2021-01-13Zeitschriftenartikel
Development and Evaluation of an Immuno-MALDI-TOF Mass Spectrometry Approach for Quantification of the Abrin Toxin in Complex Food Matrices
Livet, Sandrine
Worbs, Sylvia
Volland, Hervé
Simon, Stéphanie
Dorner, Martin B.
Fenaille, François
Dorner, Brigitte G.
Becher, François
The toxin abrin found in the seeds of Abrus precatorius has attracted much attention
regarding criminal and terroristic misuse over the past decade. Progress in analytical methods for a
rapid and unambiguous identification of low abrin concentrations in complex matrices is essential.

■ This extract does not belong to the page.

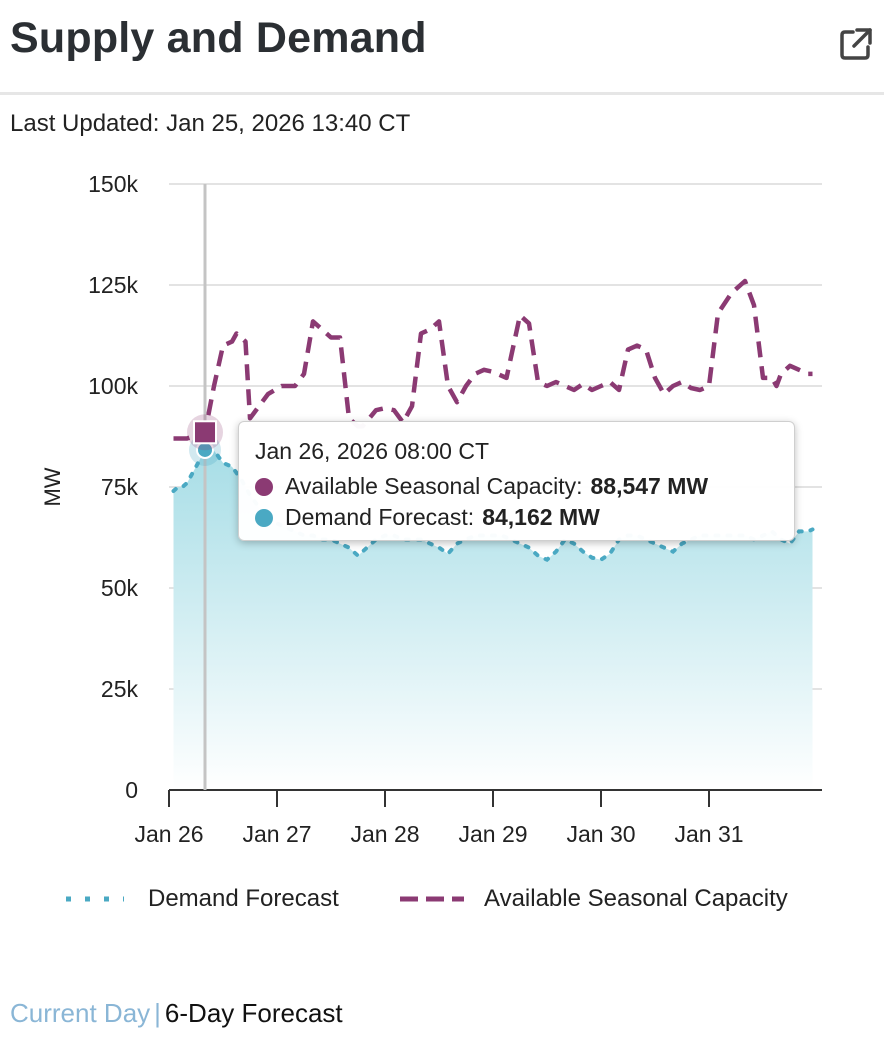 The height and width of the screenshot is (1046, 884). What do you see at coordinates (113, 184) in the screenshot?
I see `y-tick-label: 150k` at bounding box center [113, 184].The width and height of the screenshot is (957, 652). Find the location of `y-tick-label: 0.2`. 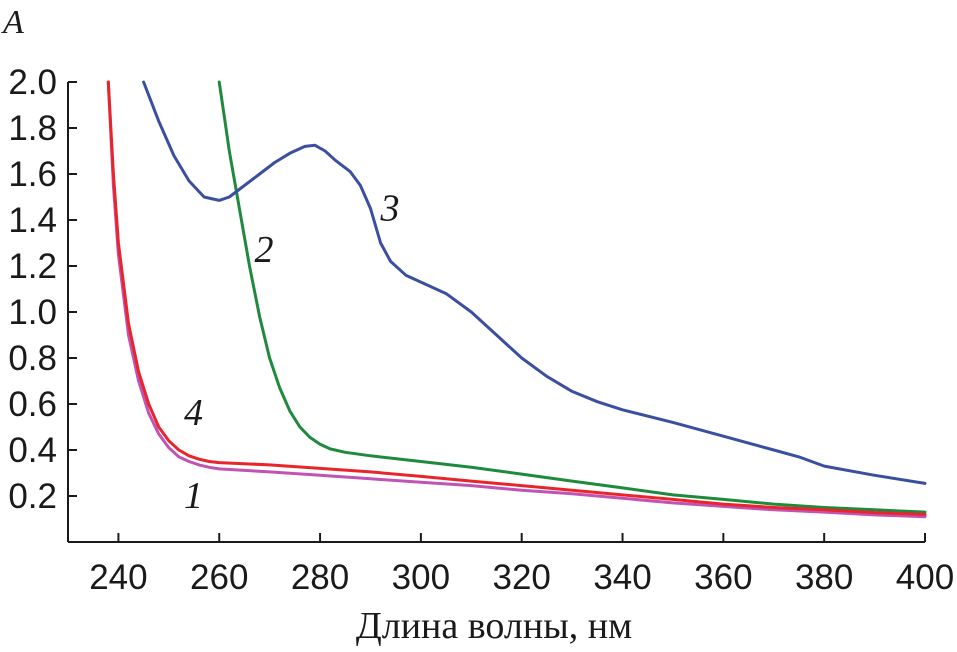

Here, we report on the development and evaluation of a MALDI-TOF mass spectrometry approach
for the fast, sensitive and robust abrin isolectin identification, differentiation and quantification
in complex food matrices. The method combines immunoaffinity-enrichment with specific abrin
antibodies, accelerated trypsin digestion and the subsequent MALDI-TOF analysis of abrin peptides
using labeled peptides for quantification purposes. Following the optimization of the workflow,
common and isoform-specific peptides were detected resulting in a ~38% sequence coverage of abrin
when testing ng-amounts of the toxin. The lower limit of detection was established at 40 ng/mL in
milk and apple juice. Isotope-labeled versions of abundant peptides with high ionization efficiency
were added. The quantitative evaluation demonstrated an assay variability at or below 22% with a
linear range up to 800 ng/mL. MALDI-TOF mass spectrometry allows for a simple and fast (<5 min)
analysis of abrin peptides, without a time-consuming peptide chromatographic separation, thus
constituting a relevant alternative to liquid chromatography-tandem mass spectrometry.